There was no wind, nor any trace of sound
In puzzling shrub, or alien-featured tree,
Nor any view before—till suddenly,
Straight in my path, I saw a monstrous mound.
Half to the sky those steep sides loomed upspread,
Rank-grassed, and cluttered by a crumbling flight
Of lava stairs that scaled the fear-topped height
In steps too vast for any human tread.
I shrieked—and knew what primal star and year
Had sucked me back from man’s dream-transient sphere!
DESCRIPTION: In his poem “Recapture,” Lovecraft describes a dreamlike journey through an alien forest to a monstrous pyramid.
CITATION: Lovecraft, H. P. “Recapture.” The Ancient Track: The Complete Poetical Works of H. P. Lovecraft. Edited by S. T. Joshi, Hippocampus Press, 2013, p. 94.

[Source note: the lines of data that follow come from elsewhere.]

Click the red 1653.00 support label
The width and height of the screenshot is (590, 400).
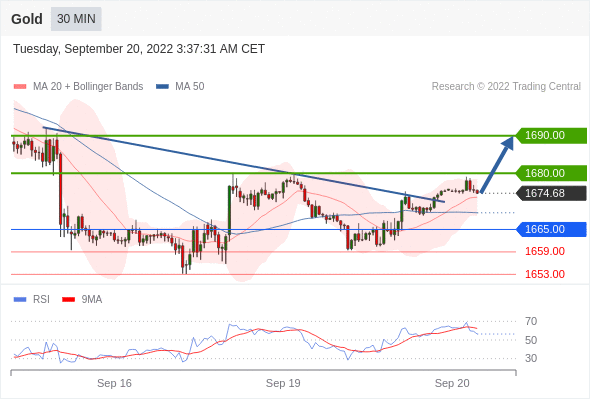pyautogui.click(x=545, y=274)
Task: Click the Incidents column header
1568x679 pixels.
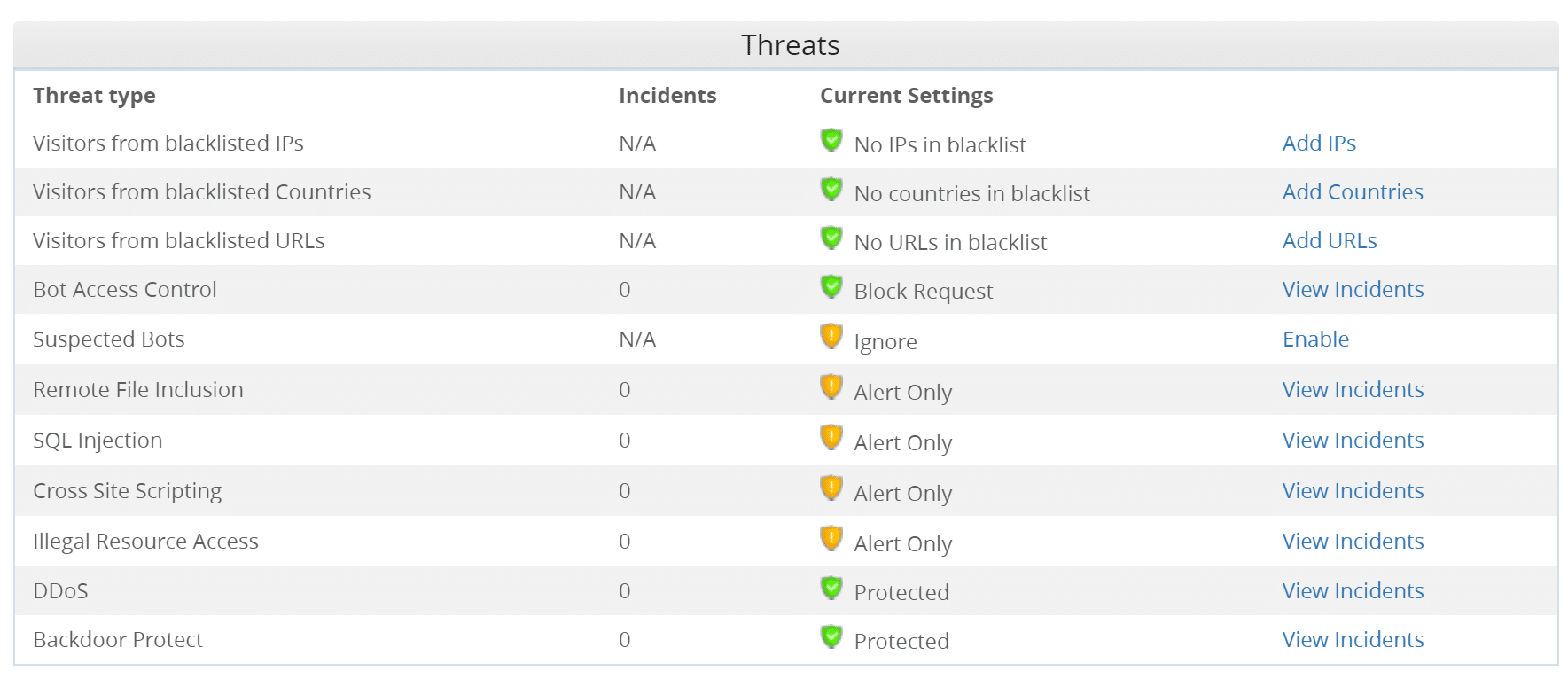Action: click(x=667, y=95)

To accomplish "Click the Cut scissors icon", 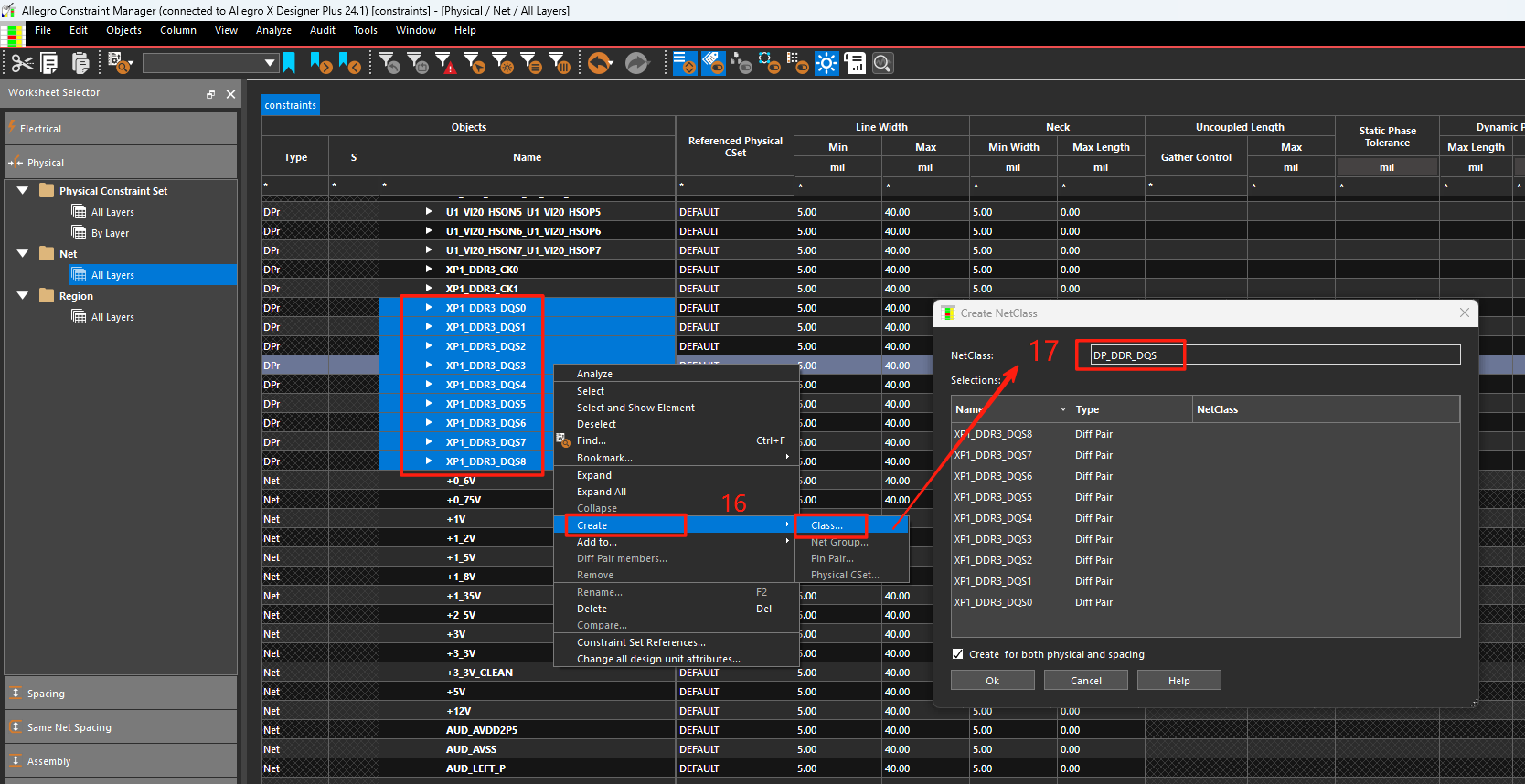I will 23,63.
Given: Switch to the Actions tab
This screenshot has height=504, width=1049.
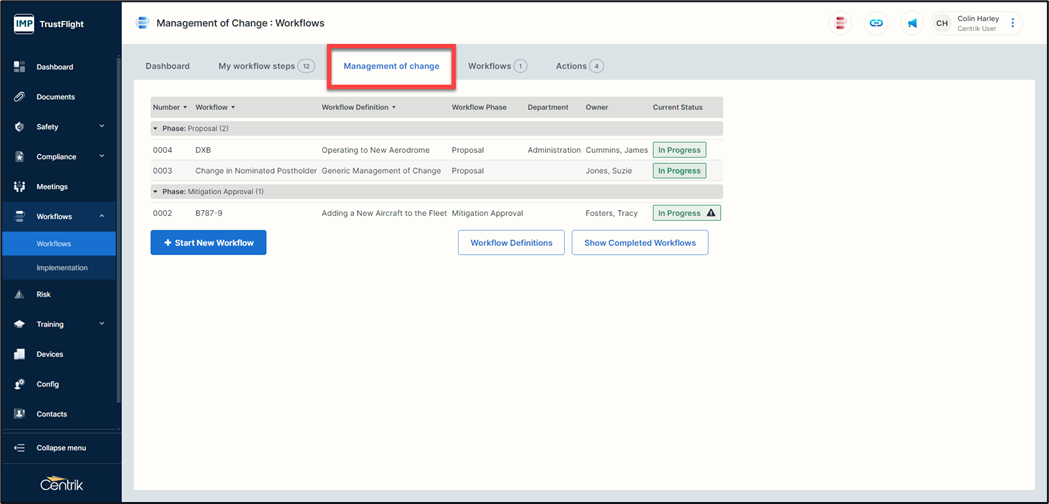Looking at the screenshot, I should point(579,66).
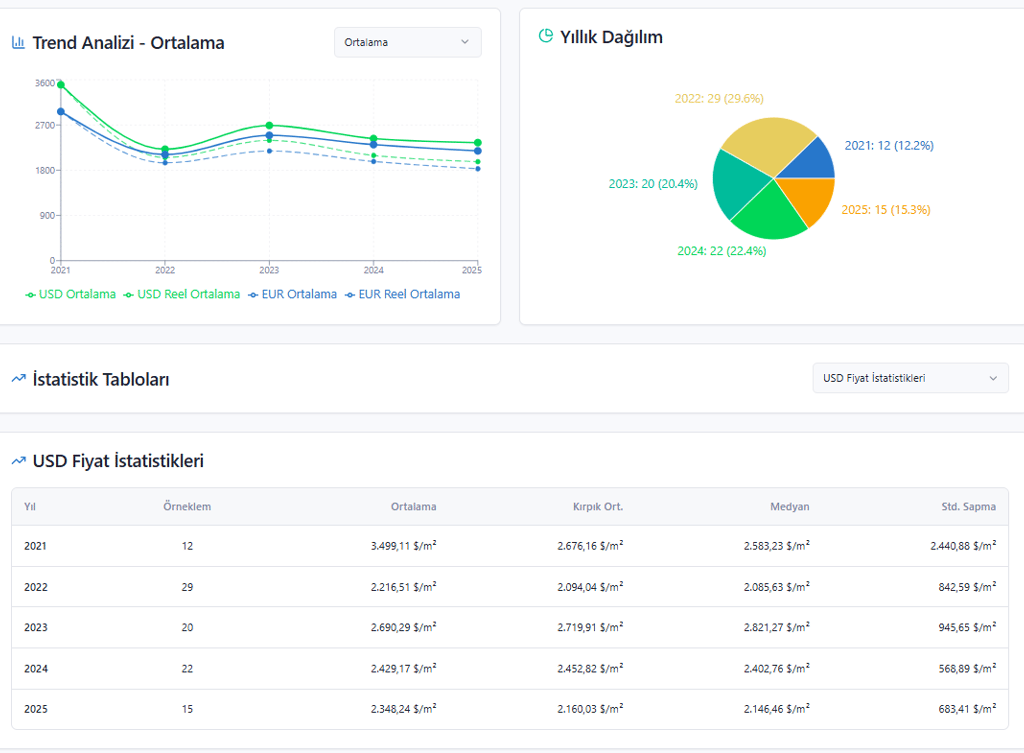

The romantic, semi-Gothic, quasi-moral tradition here represented was carried far down the nineteenth century by such authors as Joseph Sheridan LeFanu, Thomas Preskett Prest with his famous Varney, the Vampyre (1847), Wilkie Collins, the late Sir H. Rider Haggard (whose She is really remarkably good), Sir A. Conan Doyle, H. G. Wells, and Robert Louis Stevenson—the latter of whom, despite an atrocious tendency toward jaunty mannerisms, created permanent classics in “Markheim”, “The Body-Snatcher”, and Dr. Jekyll and Mr. Hyde. Indeed, we may say that this school still survives; for to it clearly belong such of our contemporary horror-tales as specialise in events rather than atmospheric details, address the intellect rather than the impressionistic imagination, cultivate a luminous glamour rather than a malign tensity or psychological verisimilitude, and take a definite stand in sympathy with mankind and its welfare. It has its undeniable strength, and because of its “human element” commands a wider audience than does the sheer artistic nightmare. If not quite so potent as the latter, it is because a diluted product can never achieve the intensity of a concentrated essence.
DESCRIPTION: In his essay “Supernatural Horror in Literature,” Lovecraft praises Robert Louis Stevenson’s contributions to weird fiction while simultaneously denigrating them for their “jaunty” style.
CITATION: Lovecraft, H. P. The Annotated Supernatural Horror in Literature. Edited by S. T. Joshi, Hippocampus Press, 2000.